In this respect, the police have adopted a template with a long history on the right. When reality contradicts the tenets of culture war, they bend it to make it fit. Outlandish persecution fantasies are a staple of the right-wing culture war narrative. Much like the Christian right, the cops see enemies everywhere, and their imaginations tell horrible tales. In both cases, the lie serves a specific function. It’s a screen, meant to hide the way power really works.
For decades, the Christian right has conceived of itself as a much-loathed and oppressed religious entity. Anyone who grew up evangelical in the ’90s can recall the old battles. The purple Teletubby bore “a gay-pride symbol” upon its head, the late Jerry Falwell said. In another affront to innocent children, the creators of The Lion King allegedly spelled “S-E-X” with the stars in a nighttime scene.
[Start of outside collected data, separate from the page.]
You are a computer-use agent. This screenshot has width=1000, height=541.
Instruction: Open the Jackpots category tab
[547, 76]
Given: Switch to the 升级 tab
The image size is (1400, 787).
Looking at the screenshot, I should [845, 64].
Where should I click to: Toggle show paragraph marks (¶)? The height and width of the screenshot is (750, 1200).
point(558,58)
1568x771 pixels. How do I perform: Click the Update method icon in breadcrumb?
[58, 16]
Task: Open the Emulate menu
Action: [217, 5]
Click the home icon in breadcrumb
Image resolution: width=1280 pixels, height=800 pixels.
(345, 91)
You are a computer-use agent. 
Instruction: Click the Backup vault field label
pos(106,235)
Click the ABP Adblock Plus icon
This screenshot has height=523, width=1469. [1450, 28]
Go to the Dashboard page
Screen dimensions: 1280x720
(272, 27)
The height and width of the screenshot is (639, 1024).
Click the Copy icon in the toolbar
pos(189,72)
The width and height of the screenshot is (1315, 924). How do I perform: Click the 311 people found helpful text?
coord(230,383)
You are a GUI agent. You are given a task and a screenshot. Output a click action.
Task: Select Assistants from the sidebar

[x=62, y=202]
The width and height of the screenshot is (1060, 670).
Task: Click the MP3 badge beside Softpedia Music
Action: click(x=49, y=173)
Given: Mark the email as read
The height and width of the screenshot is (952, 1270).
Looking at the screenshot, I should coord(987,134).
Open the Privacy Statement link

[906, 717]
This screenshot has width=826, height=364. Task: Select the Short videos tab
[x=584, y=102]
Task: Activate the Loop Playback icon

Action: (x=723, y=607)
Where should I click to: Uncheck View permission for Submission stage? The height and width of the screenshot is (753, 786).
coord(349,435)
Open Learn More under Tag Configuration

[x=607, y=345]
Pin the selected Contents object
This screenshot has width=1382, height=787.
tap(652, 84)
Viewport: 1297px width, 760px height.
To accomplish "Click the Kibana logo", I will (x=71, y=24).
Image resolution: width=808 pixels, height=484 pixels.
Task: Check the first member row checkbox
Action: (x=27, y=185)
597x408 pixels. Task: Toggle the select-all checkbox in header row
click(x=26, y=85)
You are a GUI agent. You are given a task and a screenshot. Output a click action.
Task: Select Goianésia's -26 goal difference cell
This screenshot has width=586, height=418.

Christians have launched boycotts for less. Over time, the scenarios differed, but the enemies were always the same. Feminists had taken over public schools. LGBTQ people were going to destroy the traditional family. The government would lock up pastors who didn’t perform gay weddings. More recently, trans people have become a particular object of fixation. To hear the Christian right tell it, the trans agenda is both evil and all-powerful. It leads children astray and confuses good Christians at the Supreme Court.
Listen closely and there’s an echo. The police say that antifa is everywhere, endangering everything. Cops in Columbus, Ohio, found a bus full of strange gear and cried terrorism; the vehicle actually belonged to a circus. Before the NYPD complained of bleach in its milkshakes, they insisted, without evidence, that protesters carried ice cream containers of concrete to throw at the cops. The items the cops confiscated were likely construction samples. Then there were the antifa bricks. Located in Gravesend, they were proof — so the cops claimed — of a coordinated plan to hurt the police and vandalize businesses. Locals said the piles of bricks came from nearby construction sites.
Fast-food legends aren’t new, either. Shake Shack workers, who don’t have a union to tweet for them and who had to deep-clean an entire restaurant because the NYPD’s finest ate too much food, have allies in misery. There’s Tanis Ukena, whose booking photo still circulates online. A Utah police officer falsely accused the Subway worker of putting meth in his order. In two separate incidents, cops in Kansas and Indiana said that McDonalds workers wrote “fucking pig” on a drink cup and took bites out of a McChicken sandwich. A cop made up the cup story. As for the McChicken, the man who bought it forgot that he’d started to eat his own food.
There is a difference between the lies of the Shake Shack squad and the Christian right’s more sophisticated attempts at propaganda. L’affaire Tinky Winky occurred a long time ago. These days, the Christian right prefers insinuation and spin to outright fabrication. They take a real event, like the Supreme Court’s ruling to legalize same-sex marriage, and build a fantastical world around it. The police see things that do not exist at all.
But the two groups are still very alike, and neither is wrong to think they have enemies. While no one wants to put pastors in jail, and police abolition is still a minority view, the left does threaten the hegemony of the right. What they call persecution is progress for others. The police and the Christian right fear a world that will not keep them in power.